» TASK INPUTS
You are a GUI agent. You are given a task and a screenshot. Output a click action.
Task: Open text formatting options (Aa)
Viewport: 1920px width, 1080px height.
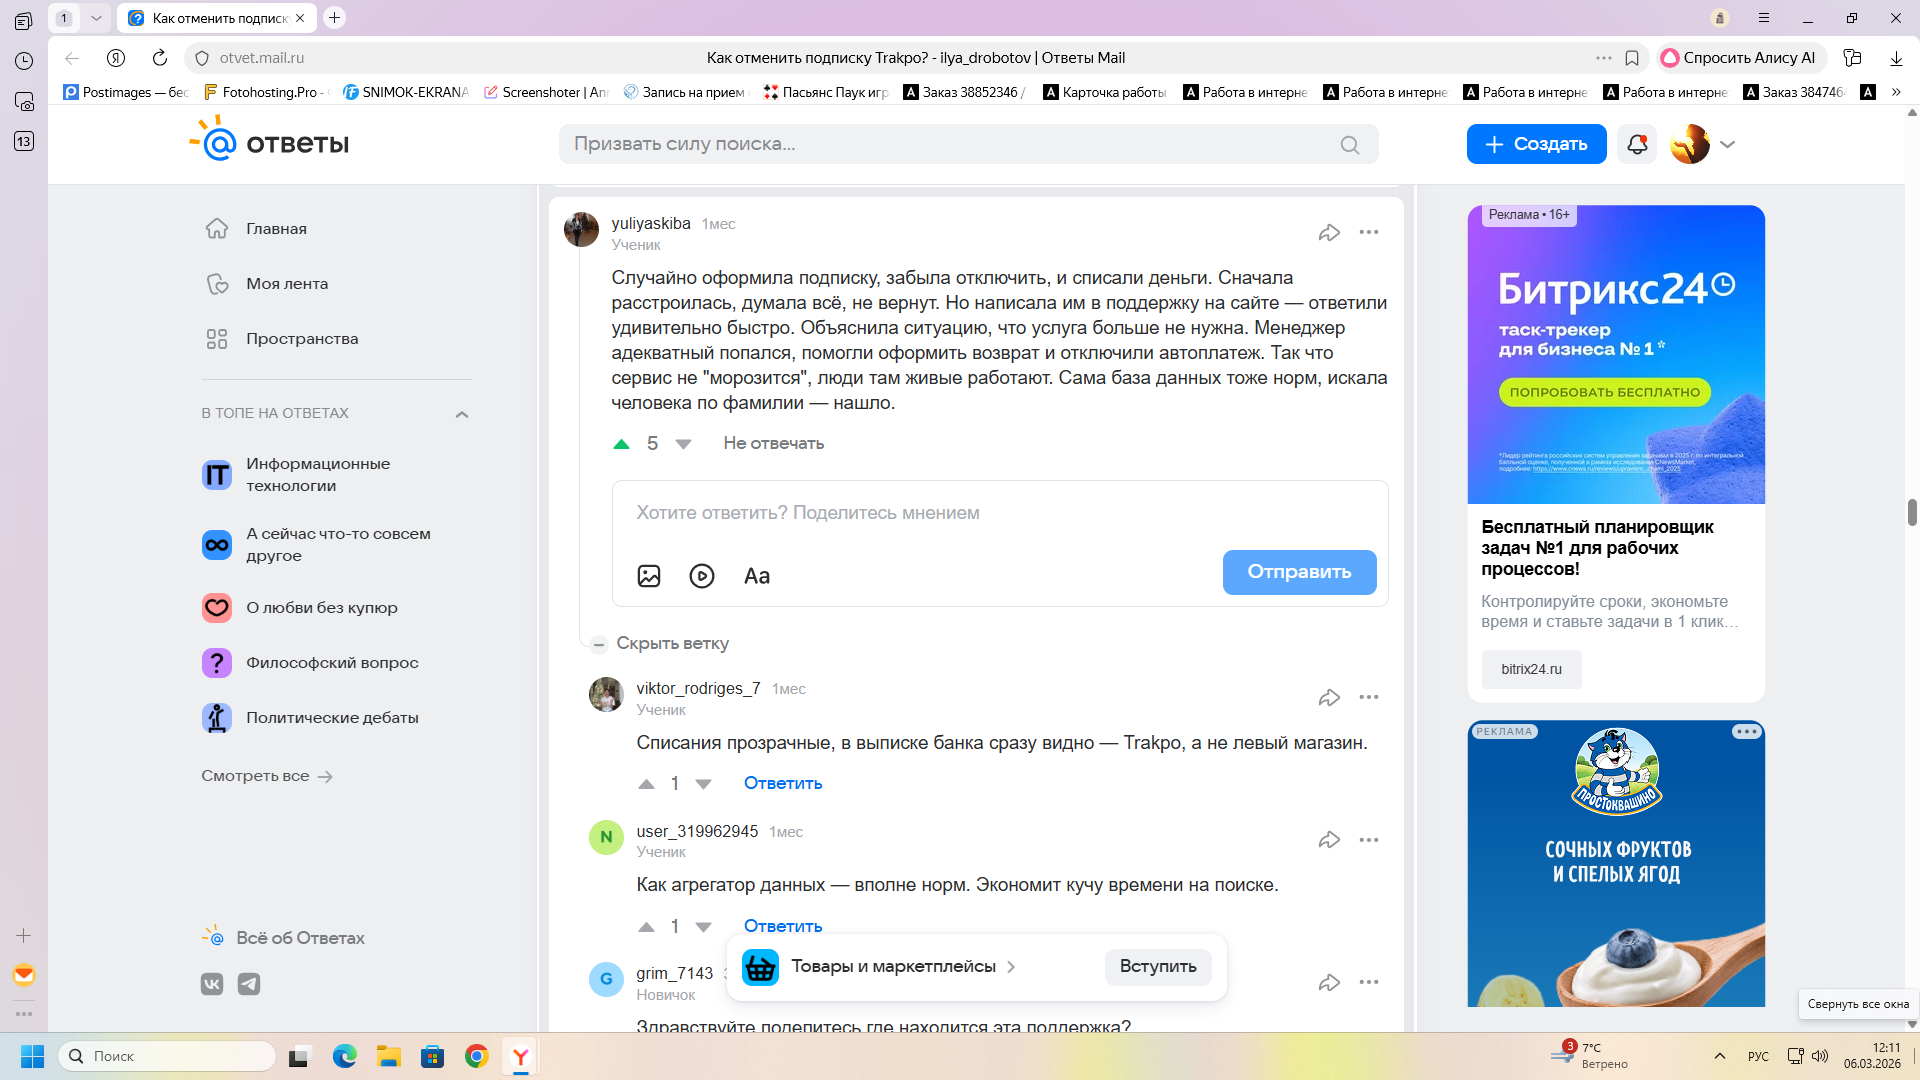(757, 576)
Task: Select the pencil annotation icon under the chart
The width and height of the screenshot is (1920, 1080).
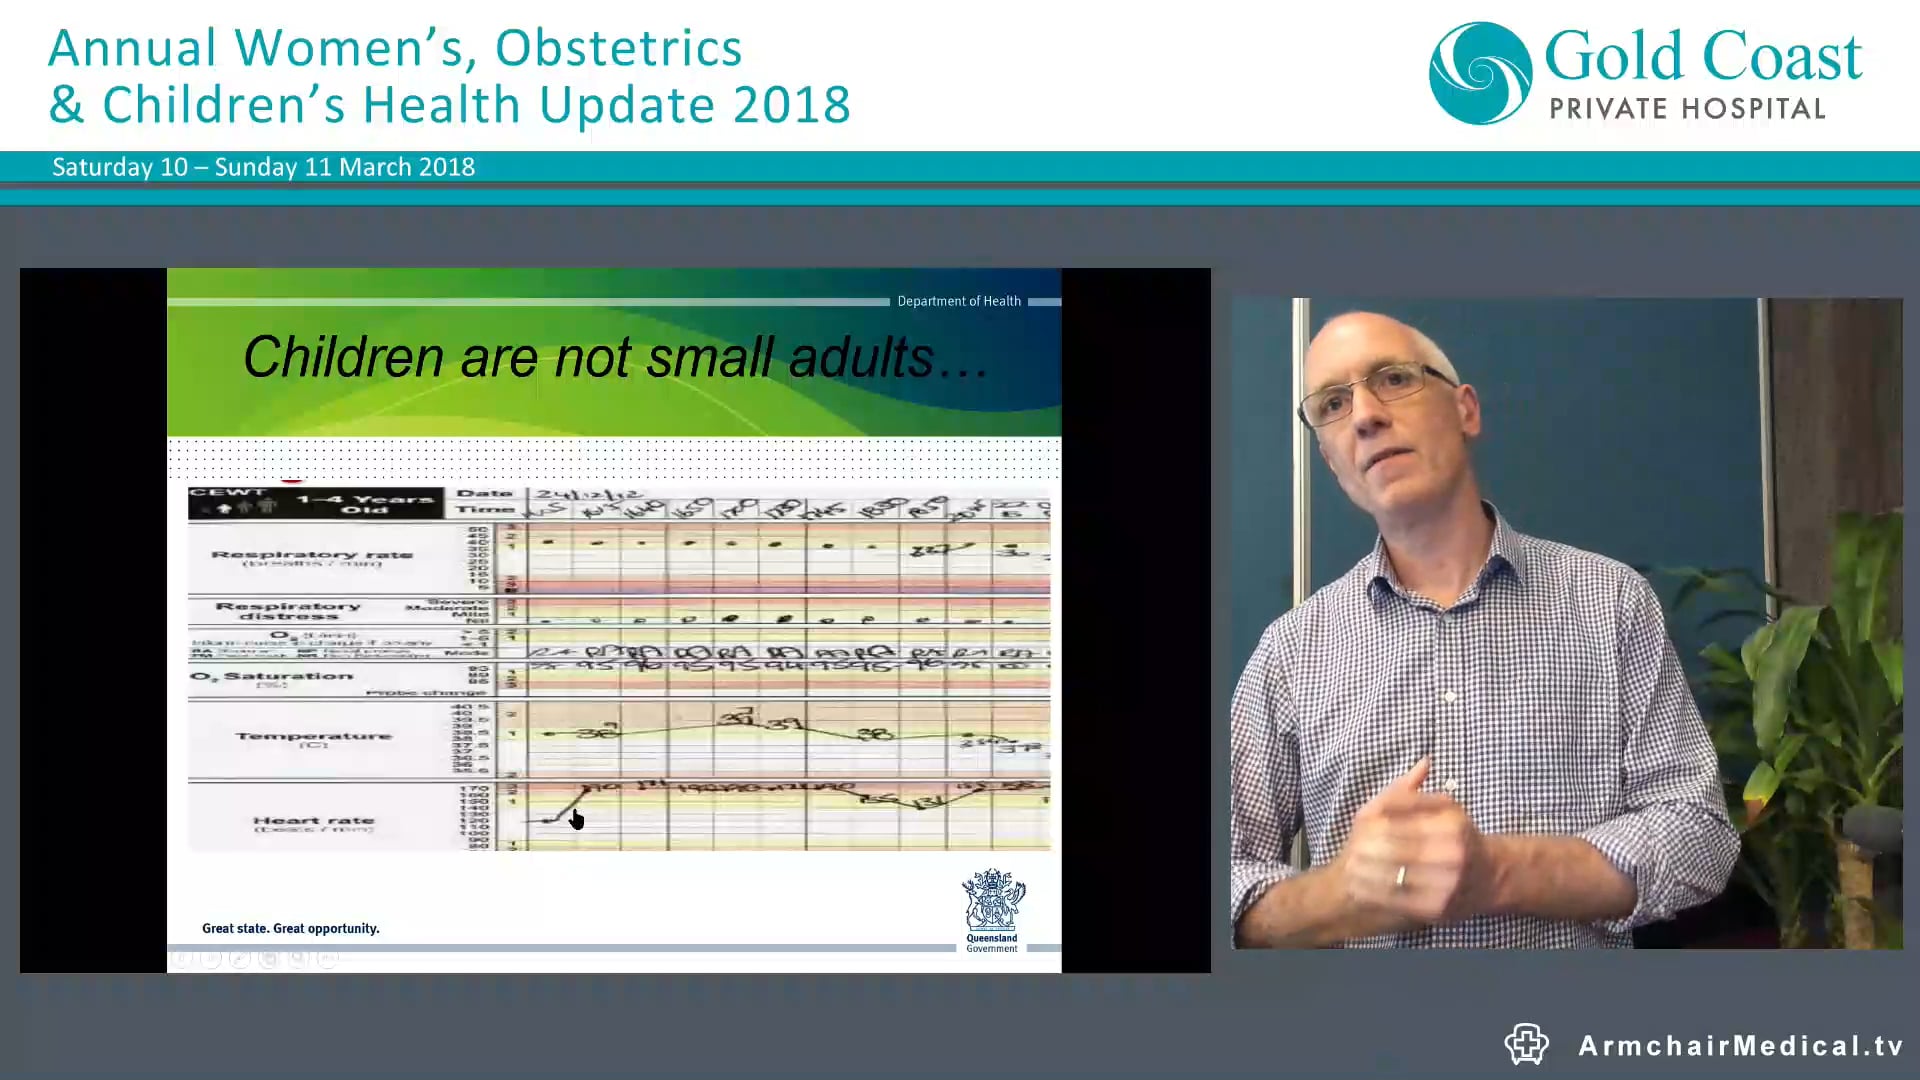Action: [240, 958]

==

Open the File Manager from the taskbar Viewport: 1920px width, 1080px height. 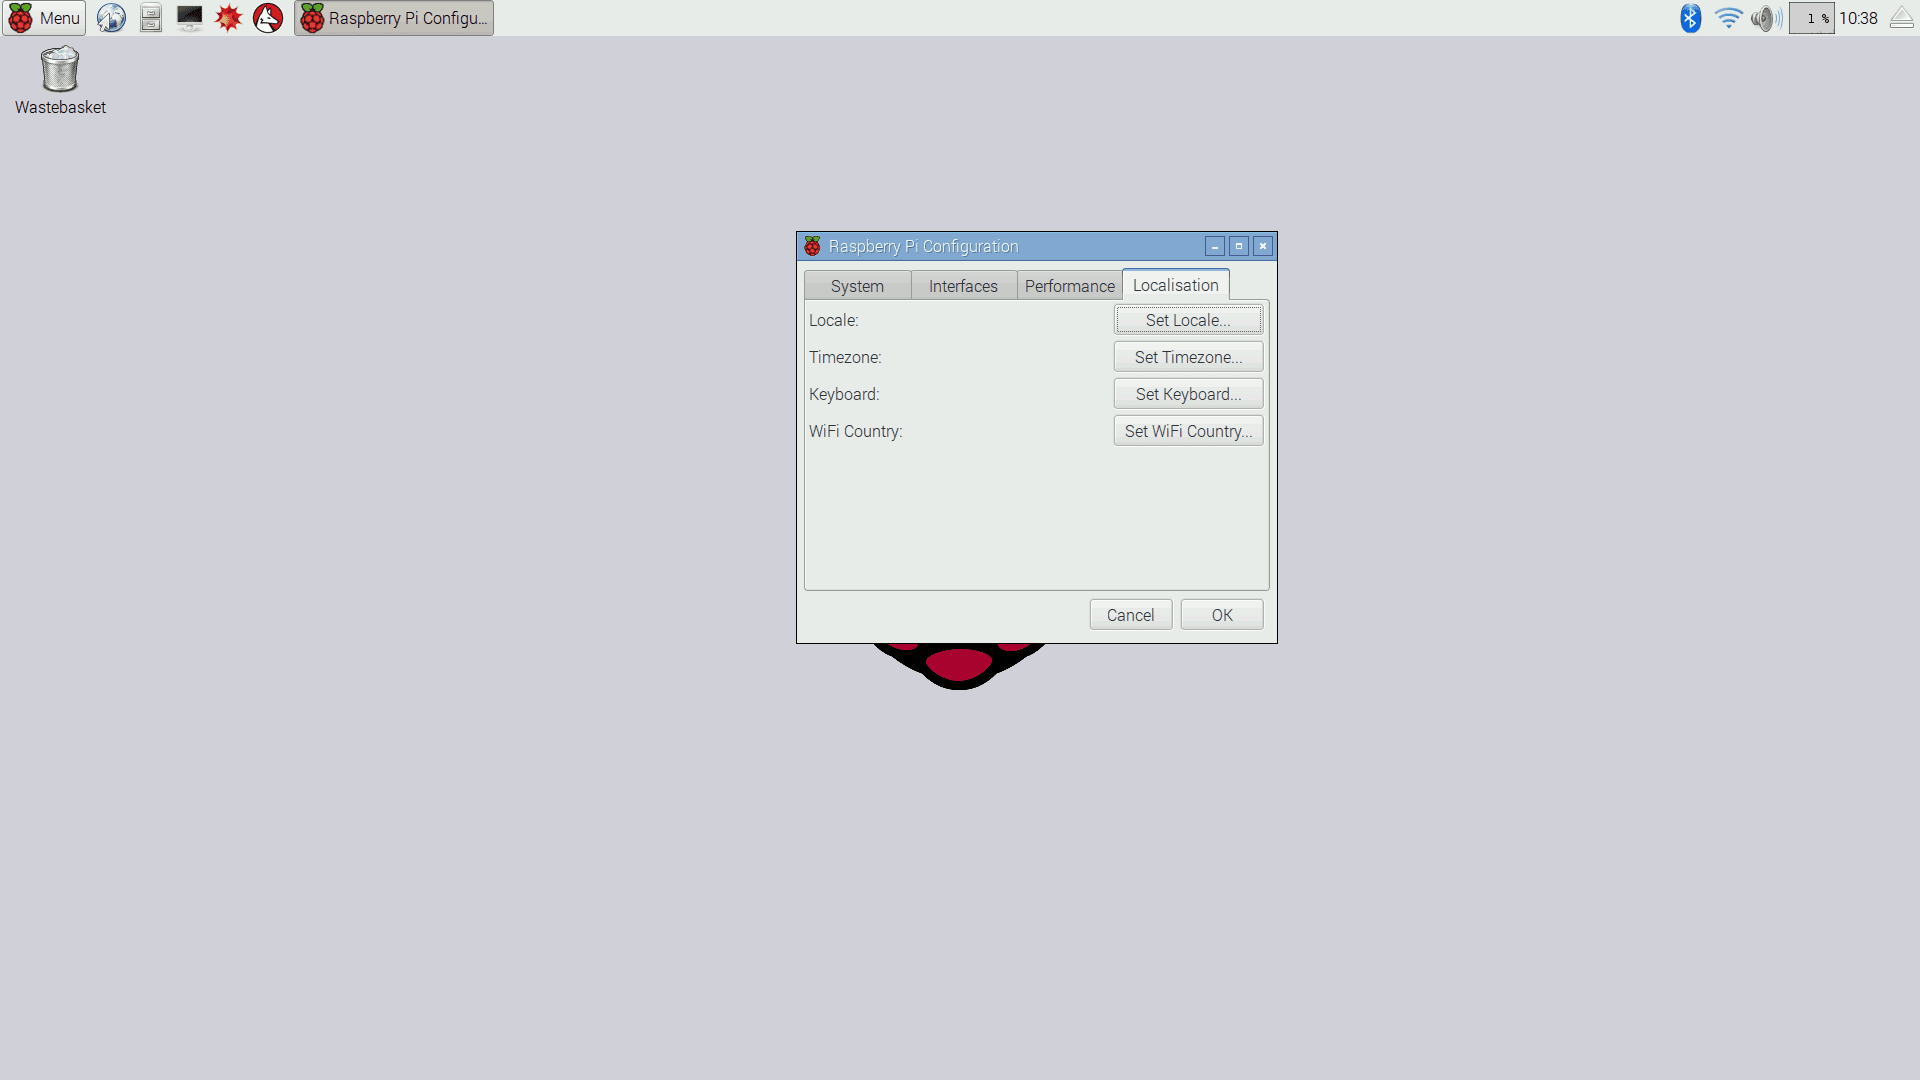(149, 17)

» YOUR INSTRUCTIONS
Retype, exactly and with no pictures, everything above from the line with "You are a GUI" down to the line with "Task: Select the", both included.

» TASK ANSWER
You are a GUI agent. You are given a task and a screenshot. Output a click action.
Task: Open text formatting options (Aa)
Viewport: 1920px width, 1080px height.
(757, 576)
Task: Select the pencil annotation icon under the chart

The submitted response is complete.